Given data:
======

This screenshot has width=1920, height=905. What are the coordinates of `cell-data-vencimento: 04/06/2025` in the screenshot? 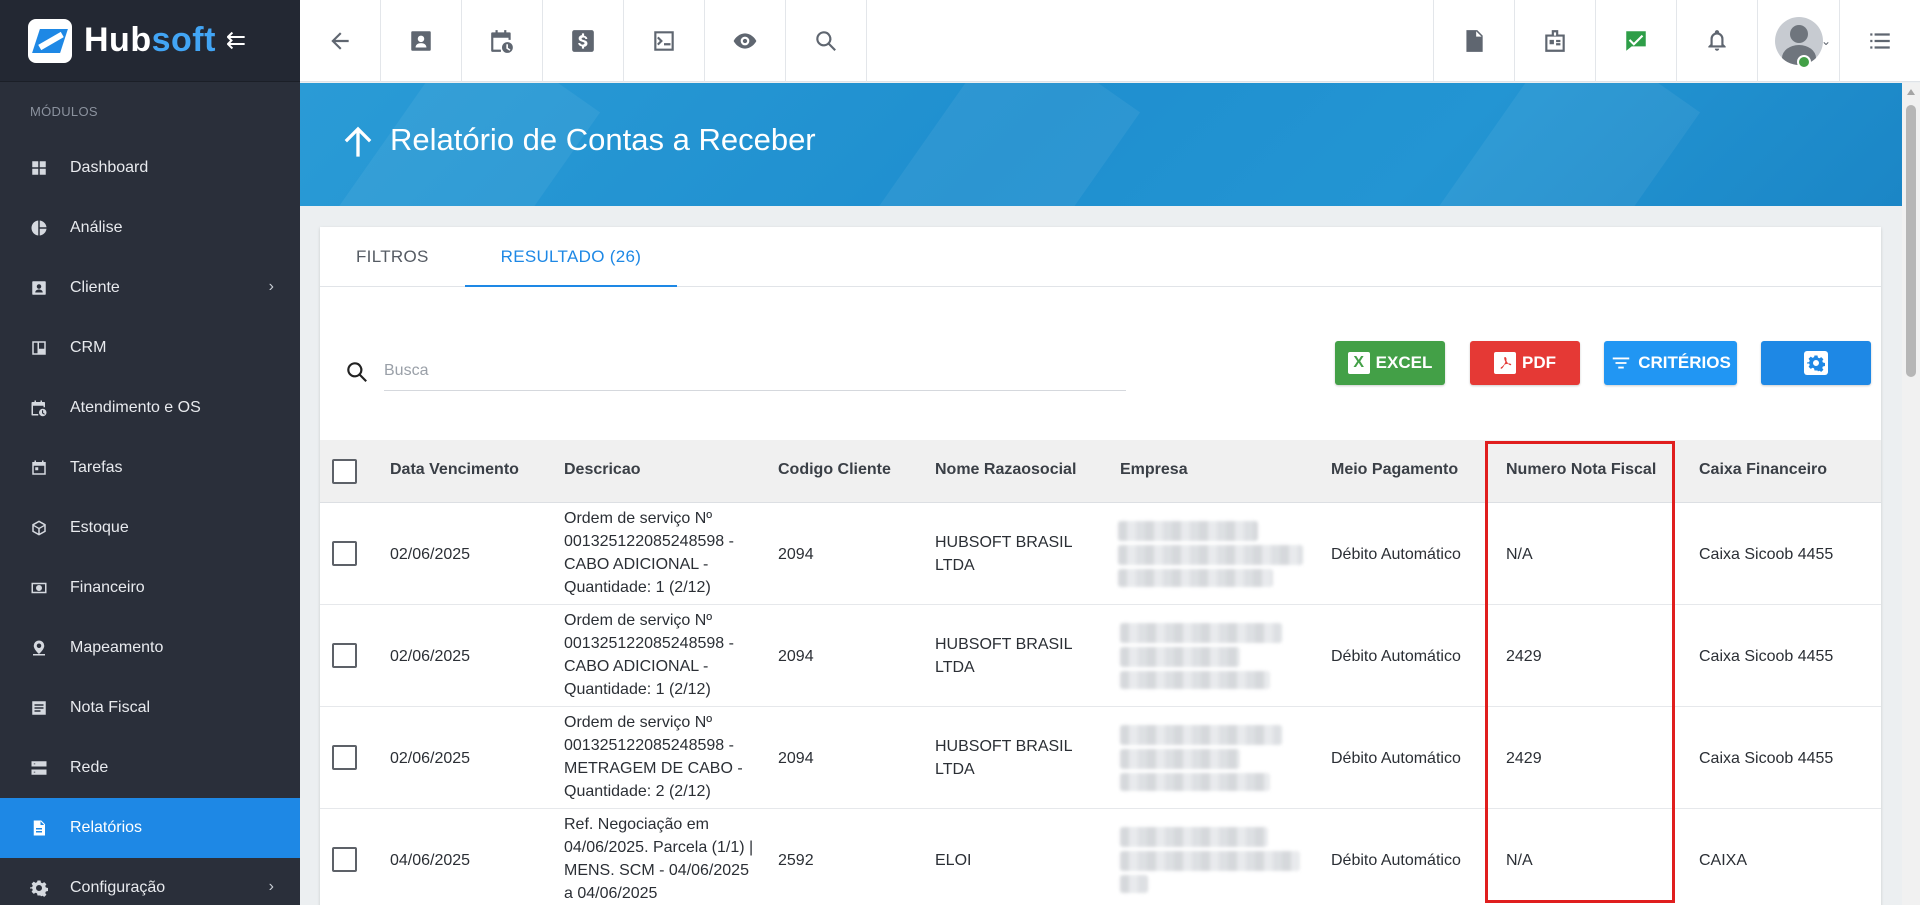 It's located at (430, 860).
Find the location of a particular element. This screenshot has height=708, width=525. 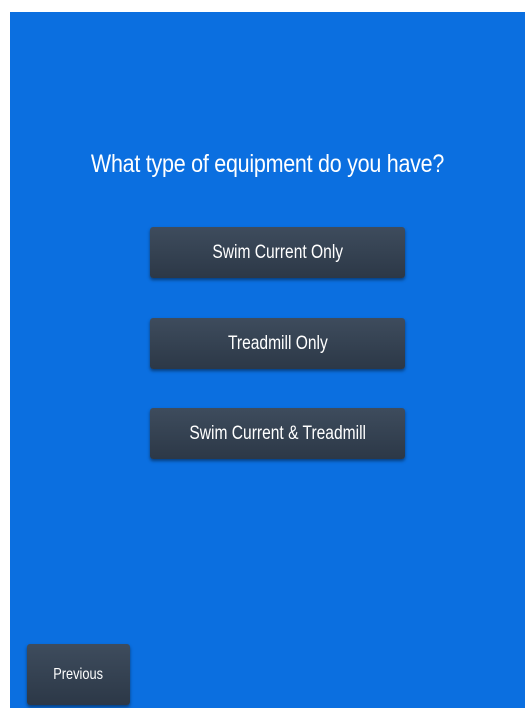

previous-button: Previous is located at coordinates (78, 674).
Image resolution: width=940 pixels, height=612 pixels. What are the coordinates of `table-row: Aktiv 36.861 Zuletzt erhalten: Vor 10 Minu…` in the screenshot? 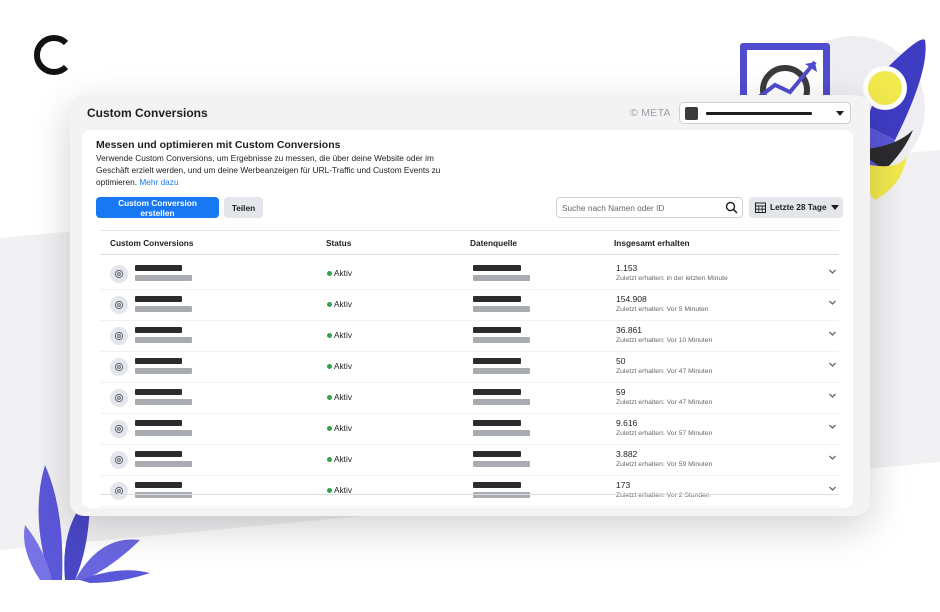 It's located at (470, 340).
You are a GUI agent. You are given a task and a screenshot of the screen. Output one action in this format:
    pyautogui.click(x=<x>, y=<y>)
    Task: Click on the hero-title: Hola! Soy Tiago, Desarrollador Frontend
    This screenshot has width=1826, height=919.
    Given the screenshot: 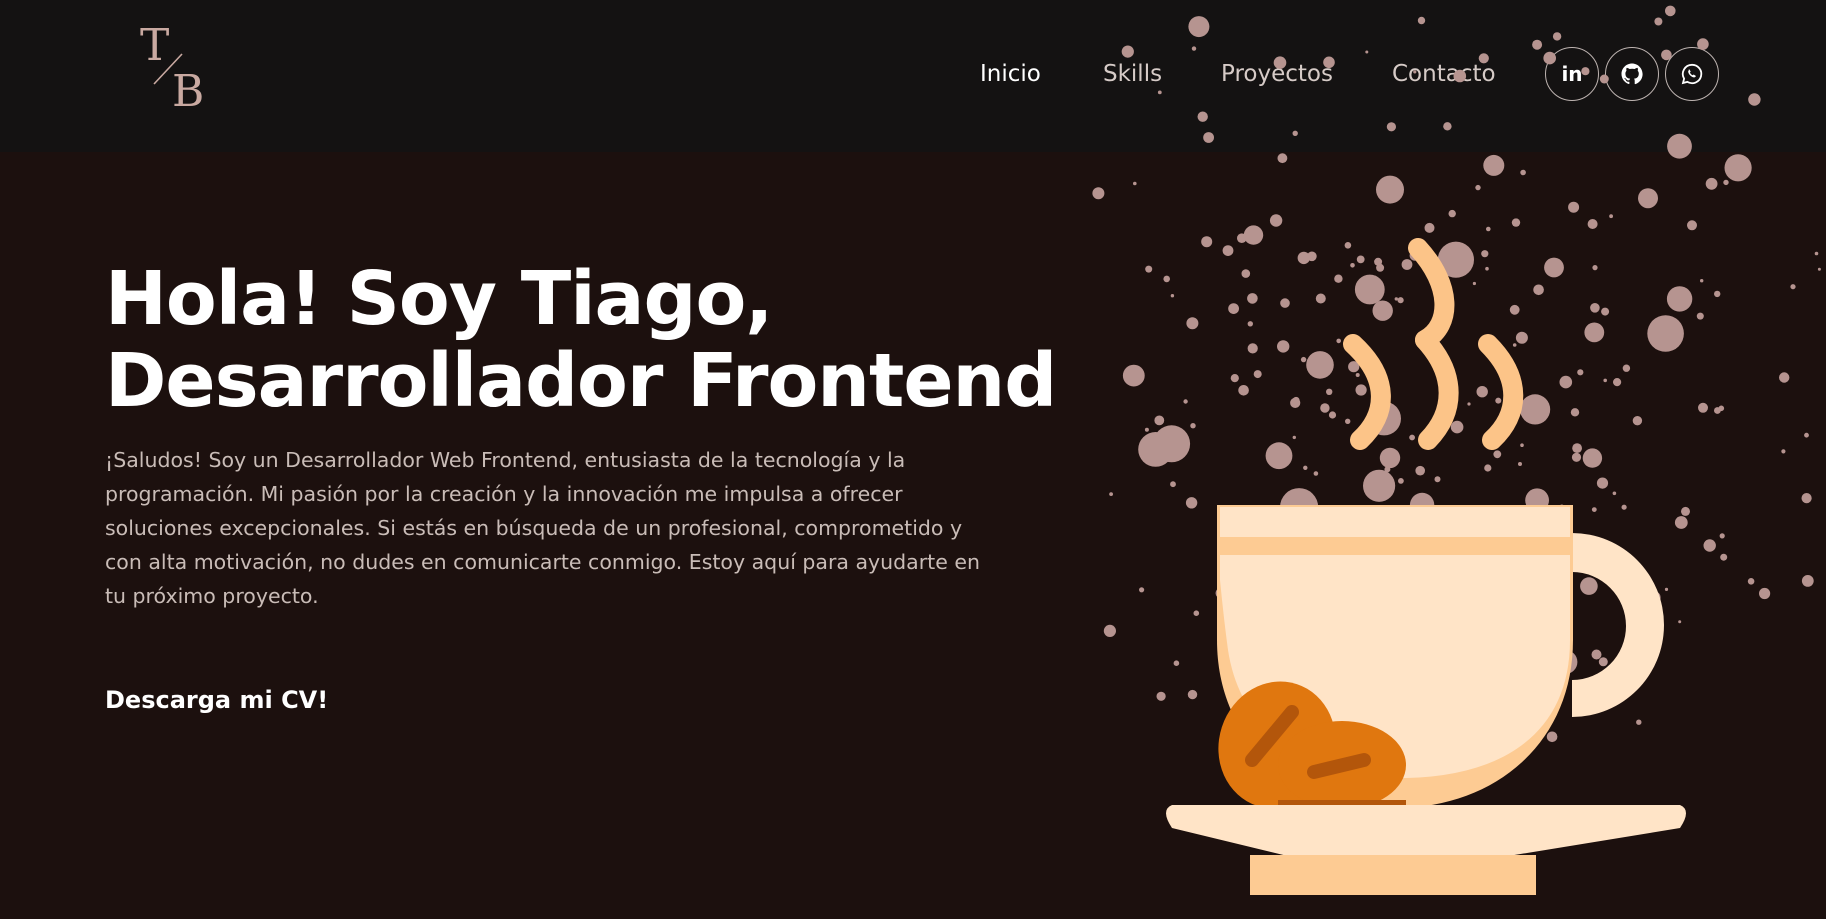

======

What you should do: Extract everything in the records from the line containing "You are a GUI" down to the end of the records, reproducing each line word for word. Leave the pictures out of your answer.

Reply to the task:
You are a GUI agent. You are given a task and a screenshot of the screen. Output one action in this format:
    pyautogui.click(x=<x>, y=<y>)
    Task: Click on the hero-title: Hola! Soy Tiago, Desarrollador Frontend
    This screenshot has width=1826, height=919.
    Given the screenshot: 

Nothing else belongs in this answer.